Set up all the components.

**AzureTranslator**

Set the `AZURE_TOKEN` environment variable to an Azure Text API key. 

In [None]:
os.environ['AZURE_TOKEN'] = ''

**GoogleCloudTranslator** and **GoogleEntityExtractor**

Set the `GOOGLE_APPLICATION_CREDENTIALS` environment variable to a Google service account JSON keyfile.

In [None]:
os.environ['GOOGLE_APPLICATION_CREDENTIALS'] = ''

**MyMemoryTranslator**

Set the `MYMEMORY_TOKEN` environment variable to a MyMemory API key.

In [None]:
os.environ['MYMEMORY_TOKEN'] = ''

**DandelionEntityExtractor**

Set the `DANDELION_TOKEN` environment variable to a Dandelion API key.

In [None]:
os.environ['DANDELION_TOKEN'] = ''

**StanfordCoreferenceResolver**

Download the Stanford CoreNLP server.

In [None]:
corenlp_zip_path = setup_path / 'stanford-corenlp-full-2018-10-05.zip'
corenlp_dir_path = setup_path / 'stanford-corenlp-full-2018-10-05'
corenlp_url = 'http://nlp.stanford.edu/software/stanford-corenlp-full-2018-10-05.zip'

setup_path.mkdir(parents=True, exist_ok=True) 

if not corenlp_zip_path.is_file():
    response = requests.get(corenlp_url)
    with corenlp_zip_path.open('wb') as f:
        f.write(response.content)

if not corenlp_dir_path.is_dir():
    with zipfile.ZipFile(corenlp_zip_path, 'r') as zip_ref:
        zip_ref.extractall(setup_path)

Start the Stanford CoreNLP server.

In [None]:
corenlp_server = subprocess.Popen(['java', '-Xmx5G', '-cp', str(corenlp_dir_path.resolve() / '*'), 'edu.stanford.nlp.pipeline.StanfordCoreNLPServer', '-port 9000', '-timeout 60000', '-threads 5', '-maxCharLength 100000', '-quiet True', '-preload tokenize,ssplit,pos,lemma,ner,parse,coref'])

Set the `CORENLP_HOME` environment variable to the path of the Stanford CoreNLP.

In [None]:
os.environ['CORENLP_HOME'] = str(corenlp_dir_path.resolve())

## Initial Configuration

In [None]:
import translation
import extraction
import coreference
import export

Read the text from a file. For this example we picked a text about Notre-Dame Basilica.

In [None]:
text_language = 'fr'
extraction_language = 'en'

text_path = Path('sample', 'default', 'text.txt')
text = text_path.read_text(encoding='utf-8')
print(text)

## Translation

Translate the text to English.

**AzureTranslator**

This translator uses the Azure Text API.

In [None]:
azure_translator = translation.AzureTranslator()
azure_translated_text = azure_translator.translate(text, text_language, extraction_language)
print(azure_translated_text)

**GoogleCloudTranslator**

This translator uses the Google Translation Cloud API.

In [None]:
google_translator = translation.GoogleCloudTranslator()
google_translated_text = google_translator.translate(text, text_language, extraction_language)
print(google_translated_text)

**GoogletransTranslator**

This translator uses the Google Translation website.

In [None]:
googletrans_translator = translation.GoogletransTranslator()
googletrans_translated_text = googletrans_translator.translate(text, text_language, extraction_language)

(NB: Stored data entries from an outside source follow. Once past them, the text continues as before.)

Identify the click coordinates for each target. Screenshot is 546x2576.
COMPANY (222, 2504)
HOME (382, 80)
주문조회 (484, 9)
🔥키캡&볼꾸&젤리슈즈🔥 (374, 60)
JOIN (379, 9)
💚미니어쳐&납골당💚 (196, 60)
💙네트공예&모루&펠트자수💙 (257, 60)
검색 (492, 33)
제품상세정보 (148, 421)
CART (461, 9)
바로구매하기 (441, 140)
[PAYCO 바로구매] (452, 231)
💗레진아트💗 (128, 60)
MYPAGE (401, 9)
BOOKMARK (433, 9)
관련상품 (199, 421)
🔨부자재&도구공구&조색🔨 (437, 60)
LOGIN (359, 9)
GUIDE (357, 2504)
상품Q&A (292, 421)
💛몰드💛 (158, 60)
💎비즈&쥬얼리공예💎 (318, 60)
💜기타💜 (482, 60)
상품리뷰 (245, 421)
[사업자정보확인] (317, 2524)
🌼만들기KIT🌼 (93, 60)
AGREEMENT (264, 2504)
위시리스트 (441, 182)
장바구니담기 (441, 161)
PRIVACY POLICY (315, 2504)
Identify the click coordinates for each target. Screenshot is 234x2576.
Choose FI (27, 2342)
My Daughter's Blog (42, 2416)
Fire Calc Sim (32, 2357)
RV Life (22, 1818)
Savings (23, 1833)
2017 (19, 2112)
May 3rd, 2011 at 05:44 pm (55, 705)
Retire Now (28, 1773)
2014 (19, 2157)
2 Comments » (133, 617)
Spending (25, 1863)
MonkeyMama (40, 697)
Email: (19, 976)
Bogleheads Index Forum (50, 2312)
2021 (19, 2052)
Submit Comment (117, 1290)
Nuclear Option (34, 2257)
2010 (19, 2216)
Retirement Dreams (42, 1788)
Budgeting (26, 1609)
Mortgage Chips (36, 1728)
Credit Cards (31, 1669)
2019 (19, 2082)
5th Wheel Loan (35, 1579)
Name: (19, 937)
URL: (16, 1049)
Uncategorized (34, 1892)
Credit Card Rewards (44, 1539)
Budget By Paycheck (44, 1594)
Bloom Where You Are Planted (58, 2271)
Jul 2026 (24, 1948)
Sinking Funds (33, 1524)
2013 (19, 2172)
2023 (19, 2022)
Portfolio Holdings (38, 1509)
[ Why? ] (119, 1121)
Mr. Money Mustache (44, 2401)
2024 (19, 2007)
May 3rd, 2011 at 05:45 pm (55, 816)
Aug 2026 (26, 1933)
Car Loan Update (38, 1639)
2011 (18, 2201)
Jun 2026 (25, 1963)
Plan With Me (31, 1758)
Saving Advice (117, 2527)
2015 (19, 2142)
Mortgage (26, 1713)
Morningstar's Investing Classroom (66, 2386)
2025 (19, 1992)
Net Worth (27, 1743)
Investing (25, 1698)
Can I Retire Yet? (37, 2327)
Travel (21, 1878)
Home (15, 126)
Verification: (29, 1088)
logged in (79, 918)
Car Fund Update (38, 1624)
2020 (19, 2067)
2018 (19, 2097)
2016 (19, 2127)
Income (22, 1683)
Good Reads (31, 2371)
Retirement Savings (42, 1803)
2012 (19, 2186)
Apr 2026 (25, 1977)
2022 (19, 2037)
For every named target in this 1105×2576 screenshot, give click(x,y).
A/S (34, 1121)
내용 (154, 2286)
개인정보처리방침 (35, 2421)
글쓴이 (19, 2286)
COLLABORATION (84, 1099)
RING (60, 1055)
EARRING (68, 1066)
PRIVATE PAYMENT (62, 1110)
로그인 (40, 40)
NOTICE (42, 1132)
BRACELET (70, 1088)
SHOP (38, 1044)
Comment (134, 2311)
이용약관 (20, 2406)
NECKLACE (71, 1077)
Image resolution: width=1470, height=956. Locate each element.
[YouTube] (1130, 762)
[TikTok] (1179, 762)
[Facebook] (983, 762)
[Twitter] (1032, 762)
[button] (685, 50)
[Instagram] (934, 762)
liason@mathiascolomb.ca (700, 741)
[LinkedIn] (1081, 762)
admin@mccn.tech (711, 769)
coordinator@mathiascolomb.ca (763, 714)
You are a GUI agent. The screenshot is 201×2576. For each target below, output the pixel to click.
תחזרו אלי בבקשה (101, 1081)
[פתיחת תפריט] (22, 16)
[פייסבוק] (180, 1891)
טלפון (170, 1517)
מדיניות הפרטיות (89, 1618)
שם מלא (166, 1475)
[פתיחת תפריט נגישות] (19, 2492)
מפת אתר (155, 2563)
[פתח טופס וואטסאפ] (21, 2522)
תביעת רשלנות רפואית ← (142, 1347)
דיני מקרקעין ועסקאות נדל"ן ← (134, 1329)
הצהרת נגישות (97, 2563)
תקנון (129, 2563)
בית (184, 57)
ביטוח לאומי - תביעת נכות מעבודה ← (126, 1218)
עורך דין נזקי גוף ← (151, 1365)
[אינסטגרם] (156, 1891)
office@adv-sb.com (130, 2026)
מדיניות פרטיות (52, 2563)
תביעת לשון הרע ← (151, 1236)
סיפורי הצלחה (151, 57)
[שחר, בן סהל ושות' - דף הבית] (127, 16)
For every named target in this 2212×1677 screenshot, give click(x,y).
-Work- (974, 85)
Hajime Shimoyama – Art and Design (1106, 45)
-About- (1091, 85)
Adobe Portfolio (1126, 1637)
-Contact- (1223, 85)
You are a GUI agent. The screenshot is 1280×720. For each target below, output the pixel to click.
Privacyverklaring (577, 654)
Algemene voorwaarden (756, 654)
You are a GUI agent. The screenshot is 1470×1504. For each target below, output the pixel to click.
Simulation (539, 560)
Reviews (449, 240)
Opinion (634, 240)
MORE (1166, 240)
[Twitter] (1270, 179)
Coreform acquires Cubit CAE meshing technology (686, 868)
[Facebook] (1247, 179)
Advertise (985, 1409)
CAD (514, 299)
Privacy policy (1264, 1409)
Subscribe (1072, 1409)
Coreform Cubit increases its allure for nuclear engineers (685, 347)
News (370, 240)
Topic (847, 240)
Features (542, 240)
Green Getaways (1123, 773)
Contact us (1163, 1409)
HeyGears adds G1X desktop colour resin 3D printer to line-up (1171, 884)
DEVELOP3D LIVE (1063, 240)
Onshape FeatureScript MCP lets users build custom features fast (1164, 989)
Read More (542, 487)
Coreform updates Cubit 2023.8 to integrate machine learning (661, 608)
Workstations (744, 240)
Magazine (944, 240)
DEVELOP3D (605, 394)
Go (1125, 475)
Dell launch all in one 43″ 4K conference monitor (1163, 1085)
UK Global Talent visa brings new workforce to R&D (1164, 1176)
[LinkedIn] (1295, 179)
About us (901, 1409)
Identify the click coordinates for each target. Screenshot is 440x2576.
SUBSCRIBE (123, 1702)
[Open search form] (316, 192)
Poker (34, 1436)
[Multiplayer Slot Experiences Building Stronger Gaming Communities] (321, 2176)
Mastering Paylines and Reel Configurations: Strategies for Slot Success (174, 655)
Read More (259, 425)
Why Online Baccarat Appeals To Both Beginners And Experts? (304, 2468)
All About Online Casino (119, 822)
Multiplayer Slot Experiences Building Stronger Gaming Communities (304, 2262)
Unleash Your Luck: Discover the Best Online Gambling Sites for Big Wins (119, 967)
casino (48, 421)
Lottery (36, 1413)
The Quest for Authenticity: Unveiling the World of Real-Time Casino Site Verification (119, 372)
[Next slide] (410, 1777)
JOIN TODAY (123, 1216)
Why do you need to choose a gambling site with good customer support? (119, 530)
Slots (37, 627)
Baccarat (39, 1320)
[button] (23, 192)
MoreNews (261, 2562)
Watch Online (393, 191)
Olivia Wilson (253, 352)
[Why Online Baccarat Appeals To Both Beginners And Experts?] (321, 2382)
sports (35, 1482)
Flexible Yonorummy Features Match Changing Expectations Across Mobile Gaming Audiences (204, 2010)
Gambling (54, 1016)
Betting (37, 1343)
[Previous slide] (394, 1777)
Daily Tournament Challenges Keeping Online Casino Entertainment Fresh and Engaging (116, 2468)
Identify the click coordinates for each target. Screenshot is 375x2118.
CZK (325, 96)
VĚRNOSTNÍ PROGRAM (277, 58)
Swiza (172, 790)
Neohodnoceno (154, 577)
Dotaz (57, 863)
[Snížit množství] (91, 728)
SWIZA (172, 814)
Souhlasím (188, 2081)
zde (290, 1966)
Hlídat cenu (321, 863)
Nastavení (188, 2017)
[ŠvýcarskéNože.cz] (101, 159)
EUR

print(googletrans_translated_text)

**MyMemoryTranslator**

This translator uses the MyMemory API.

In [None]:
my_memory_translator = translation.MyMemoryTranslator()
my_memory_translated_text = my_memory_translator.translate(text, text_language, extraction_language)
print(my_memory_translated_text)

Let's take the MyMemory translated text for the following tasks.

In [None]:
translator = my_memory_translator
translated_text = my_memory_translated_text

## Entity Extraction

Extract the entities from the translated text.

**DandelionEntityExtractor**

This entity extractor uses the Dandelion API.

In [None]:
dandelion_entity_extractor = extraction.DandelionEntityExtractor()
dandelion_entities = dandelion_entity_extractor.extract_entities(translated_text)
for entity in dandelion_entities:
    print(entity)

**GoogleEntityExtractor**

This entity extractor uses the Google Natural Language API.

In [None]:
google_entity_extractor = extraction.GoogleEntityExtractor()
google_entities = google_entity_extractor.extract_entities(translated_text)
for entity in google_entities:
    print(entity)

Let's take the Dandelion entities for the following tasks.

In [None]:
extracted_entities = dandelion_entities

## Coreference Resolution

In [None]:
skip_coreference = False

Filter the previously extracted entities using some coreference resolution.

In [None]:
def get_relevant_entity_from_mention(mention):
    if len(mention) <= 0:
        return None
    for entity in mention:
        if entity.entity_type != extraction.EntityType.THING:
            return entity
    return mention[0]

**StanfordCoreferenceResolver**

This coreference resolver uses a local intance of the Stanford CoreNLP server. If there is a `Read timed out` error, you can skip this step by changing `skip_coreference` to `True`.

In [None]:
if not skip_coreference:
    stanford_coreference_resolver = coreference.StanfordCoreferenceResolver(start_server=False, endpoint='http://localhost:9000')
    stanford_mentions = stanford_coreference_resolver.resolve_coreferences(translated_text, extracted_entities)

    stanford_filtered_entities = []
    for mention in stanford_mentions:
        entity = get_relevant_entity_from_mention(mention)
        if entity is not None:
            stanford_filtered_entities.append(entity)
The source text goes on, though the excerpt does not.